In a heated discussion with Mr Chilangwa, Mr Dong insisted he had been given all the right papers in Lusaka. But when Mr Chilangwa called the Western provincial forestry officer, Mr Simasiku, he was informed that no concessional licence had been issued to a foreign owned company.
“Honourable, according to our records, we only have six Zambians registered as concessional licence holders operating in timber. If at all he has papers, it would mean that they are either fake or he has been sold papers by one of the locals,” Mr Simasiku said.
Sensing that he was slowly digging his own grave, Mr Dong offered to go and bring his papers from the office. However, a few minutes later, he disappeared in a cloud of dust, speeding off in a Land Cruiser that had been parked behind a huge pile of logs, out of site of the entourage. His action cemented the team’s suspicion that there was something illegal in the company’s operations.
“That seals it, I am immediately suspending activities of this company until further investigations are carried and we determine who gave this company an operating licence,” Mr Chilanga said as other members of the caucus, who included Southern Province Minister, Edify Hamukale, agreed.
Employees interviewed said their salaries range from K500 to K700, while the highest paid was a forklift operator who gets K2,000 per month. They further revealed that they had no further benefits.
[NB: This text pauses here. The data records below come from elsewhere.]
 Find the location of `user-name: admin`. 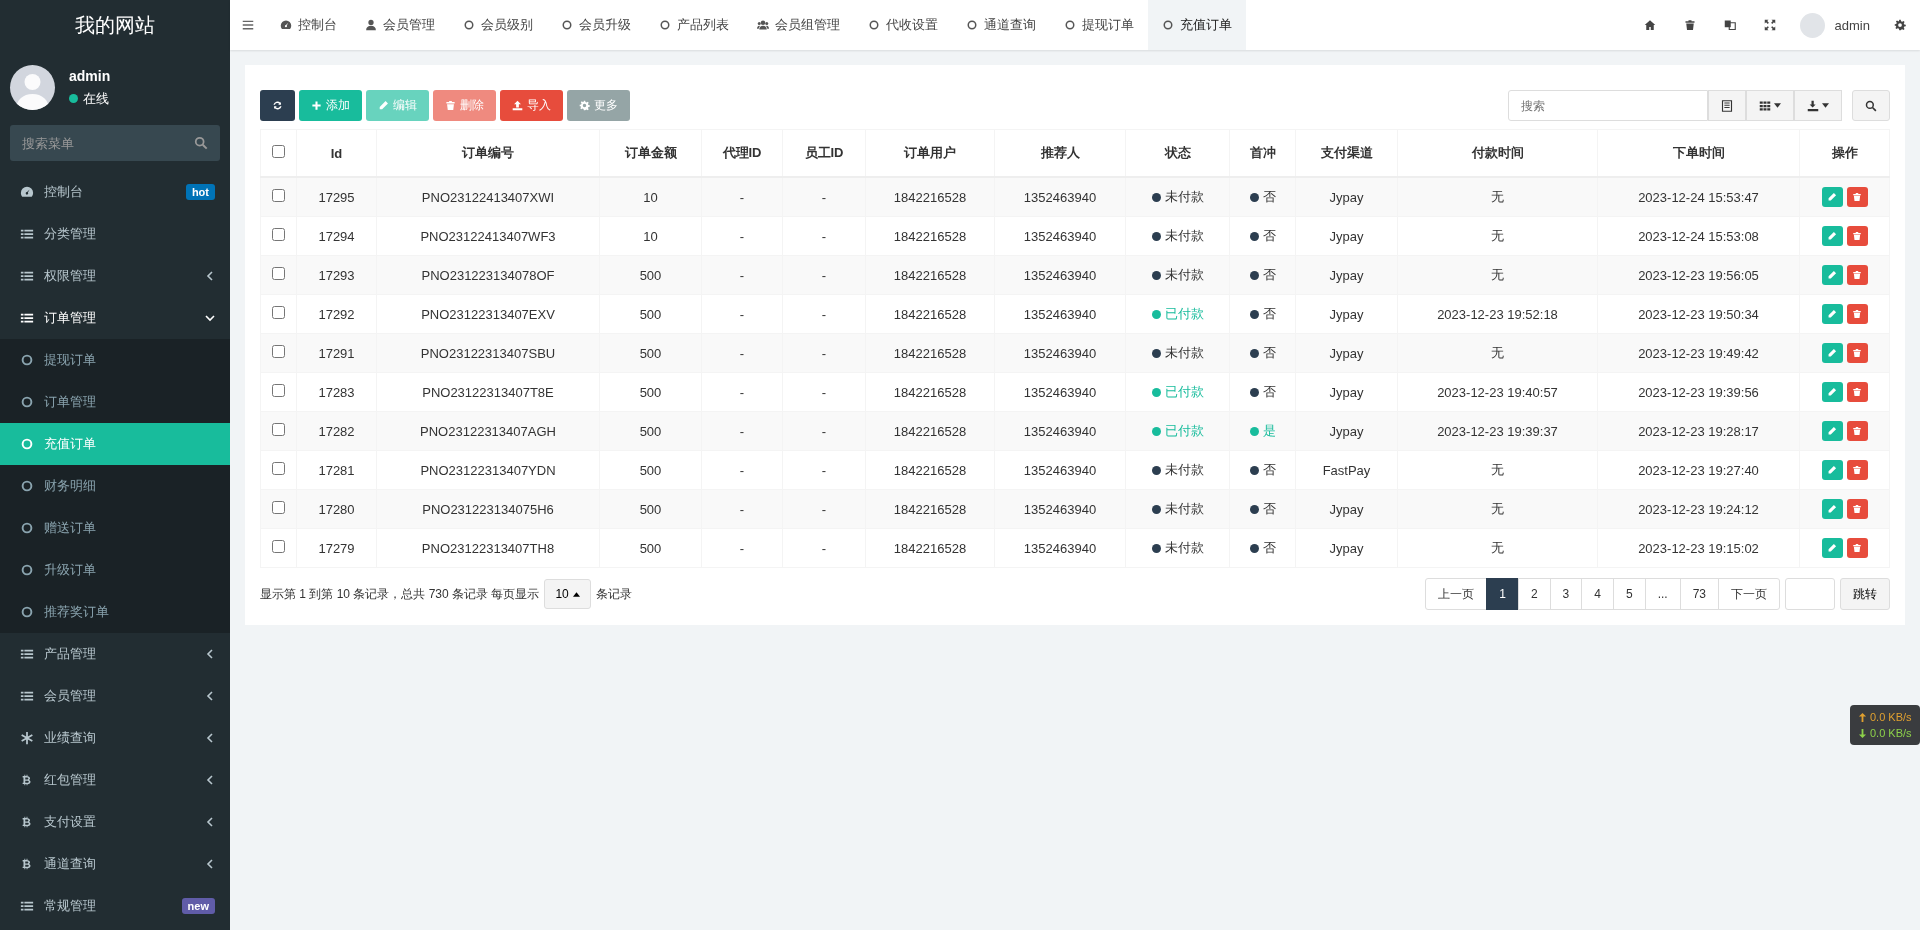

user-name: admin is located at coordinates (90, 76).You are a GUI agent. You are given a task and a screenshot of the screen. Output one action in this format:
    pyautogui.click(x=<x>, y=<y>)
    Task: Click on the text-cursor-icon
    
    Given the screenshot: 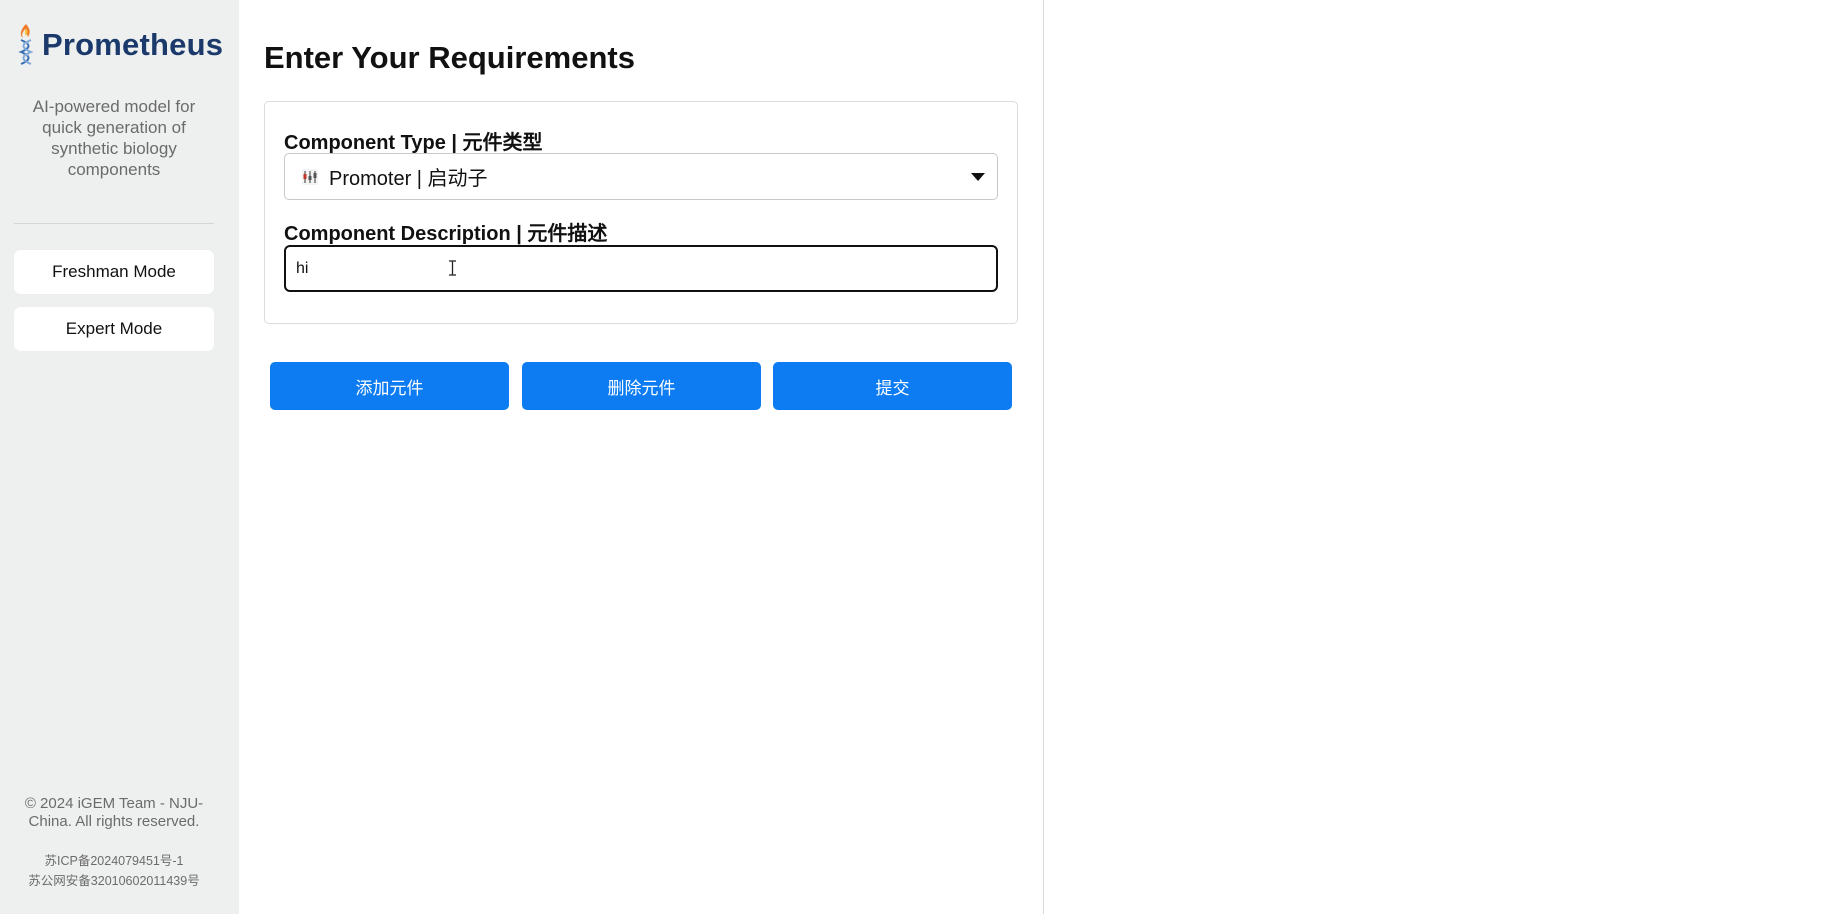 What is the action you would take?
    pyautogui.click(x=452, y=268)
“We don’t know about things like medicals, education and housing. We cook our own meals, mostly surviving on nshima and cabbage. We are not offered any accommodation here so we walk back to our homes spread out in the surrounding villages,” said Monde Mukundu.
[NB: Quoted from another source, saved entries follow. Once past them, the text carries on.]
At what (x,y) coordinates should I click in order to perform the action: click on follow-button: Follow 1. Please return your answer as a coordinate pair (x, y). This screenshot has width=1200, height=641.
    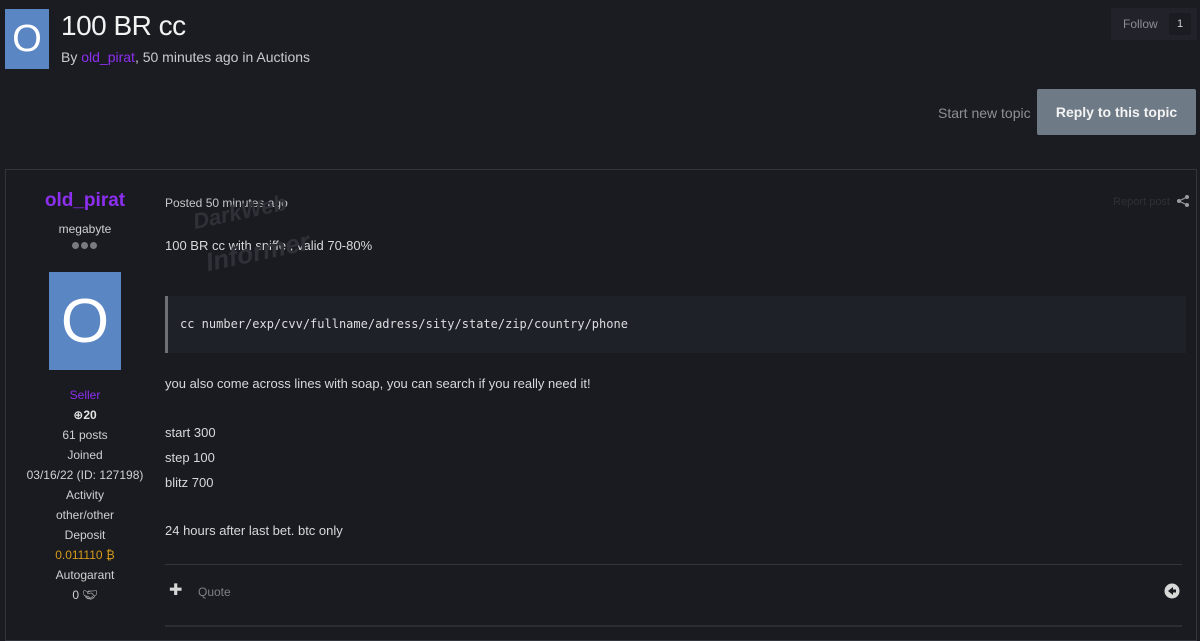
    Looking at the image, I should click on (1154, 24).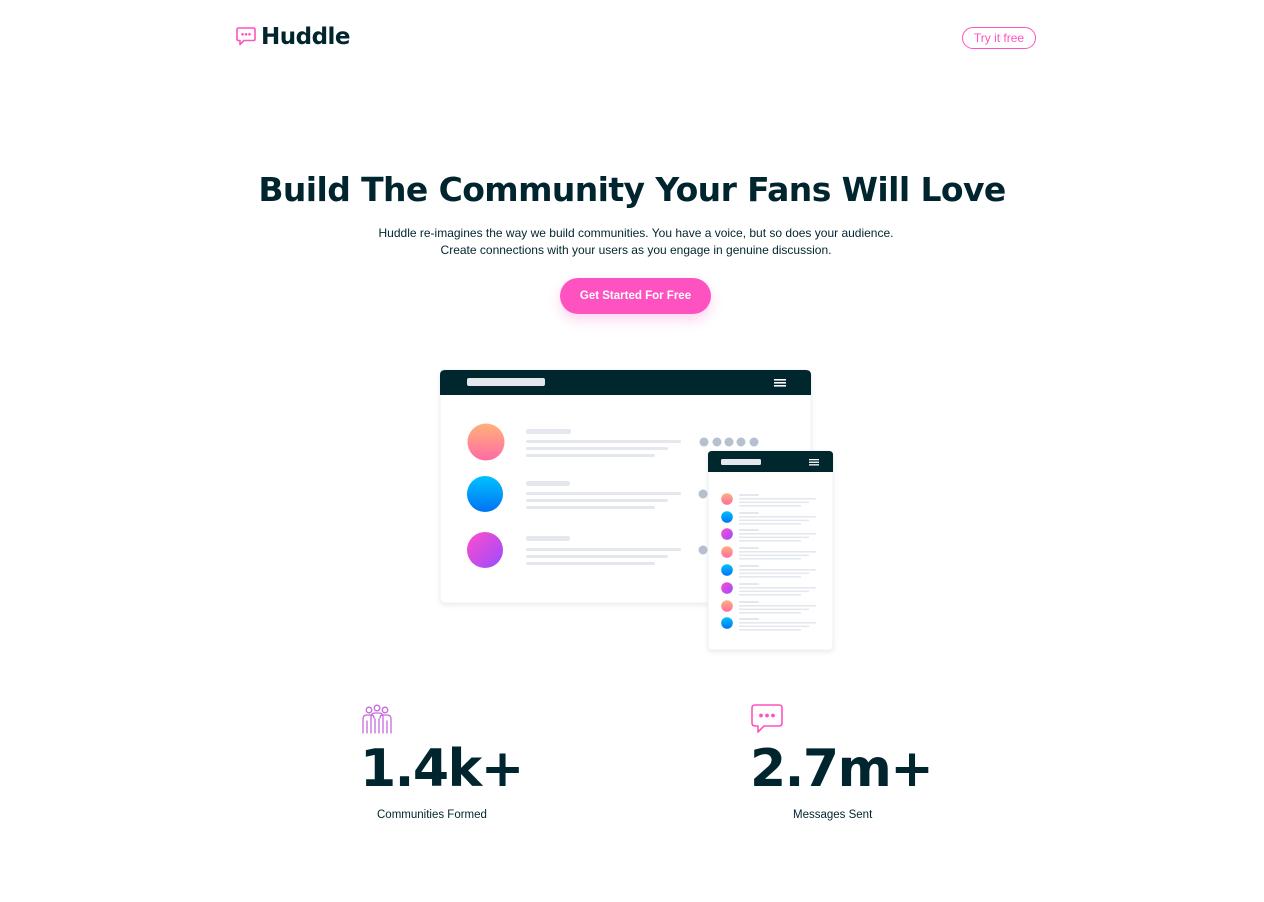 This screenshot has width=1264, height=902. What do you see at coordinates (306, 37) in the screenshot?
I see `logo-text: Huddle` at bounding box center [306, 37]. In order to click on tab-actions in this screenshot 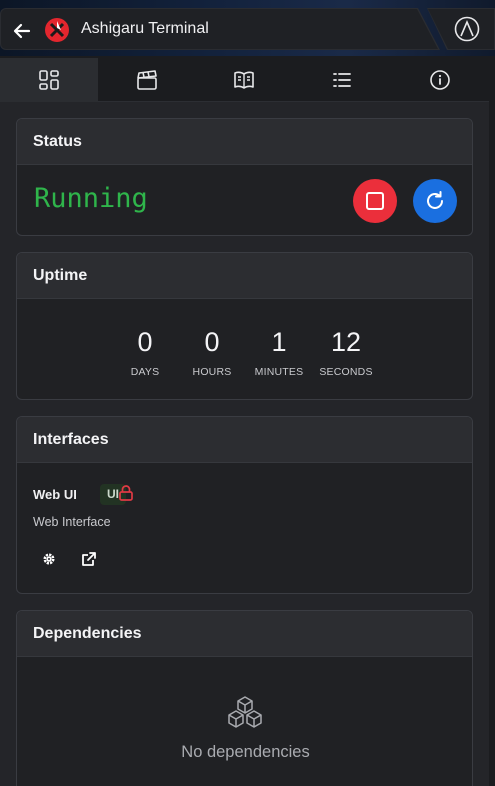, I will do `click(146, 80)`. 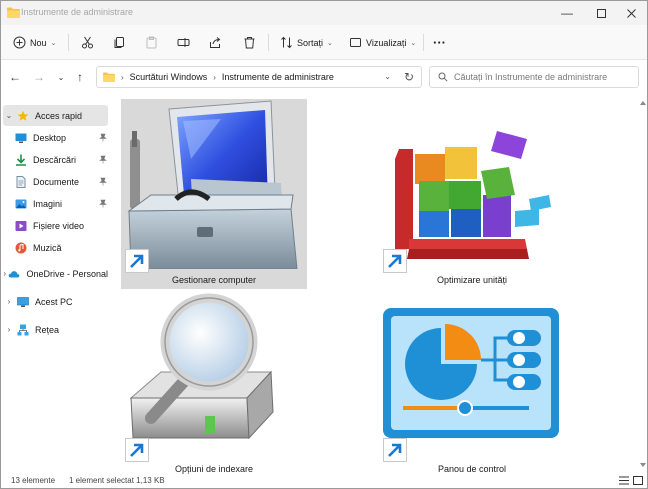 I want to click on arrow-up-icon: ↑, so click(x=80, y=77).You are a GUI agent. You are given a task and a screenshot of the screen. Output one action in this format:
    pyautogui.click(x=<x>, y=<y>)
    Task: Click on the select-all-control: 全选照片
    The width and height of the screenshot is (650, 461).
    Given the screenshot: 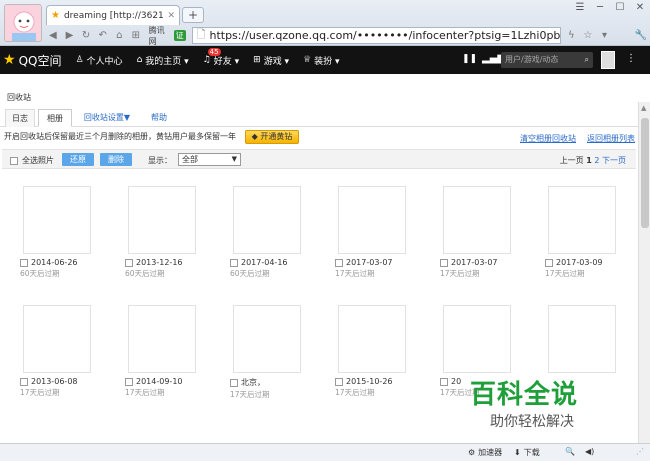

“This is really sad, this timber they are getting from our land is worth millions of Kwacha, and yet they can treat their employees to such deplorable conditions,” said Sioma member of Parliament Mbololwa Subulwa.
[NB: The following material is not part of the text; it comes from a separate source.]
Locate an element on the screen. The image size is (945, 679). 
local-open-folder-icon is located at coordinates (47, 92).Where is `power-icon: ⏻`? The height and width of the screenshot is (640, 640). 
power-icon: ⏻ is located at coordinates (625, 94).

Apart from cheating the country out of thousands of Kwacha by not providing acceptable working conditions, it was discovered that the nation is further ripped off through buying of the timber at give-away rates. The locals interviewed said the Chinese send emissaries to offer them as little as K20 per tree.
“Some of these trees have a history attached to them; they have been in our village since we were born, the shades providing shelter to our ancestors as tradition was passed from one generation to another. It is really sad for us who grew up here to see the rate at which the trees are vanishing,” said Sioma Council secretary Edmond Mumbula.
And Sioma district commissioner Maurice Litula said he had raised the issue consistently with the forestry office after he noticed foreign plated trucks from Shangombo entering the district late in the night and leaving with piles of timber.
“There are six concessional licence holders who are allowed to cut a specific number of trees in designated areas, however, what could be obtaining is that they have since sold them to these merchants, who are not following the conditions stipulated in these licences,” he said.
Merchants have a licence allowing them to buy timber in its raw form from concessional licence holders.
The concessional license holders on the other hand, have been given areas of the forest to cut from, and they are given a specific load which they are supposed to carry.
Mr Chilangwa said if left unattended, the indiscriminate cutting of trees would result in mass deforestation in the region, further threatening food security and reversing the process of development.
As he ordered for security re-enforcements at the premises, he said all efforts would be made to ensure the precious ‘Muzauli’ tree is protected.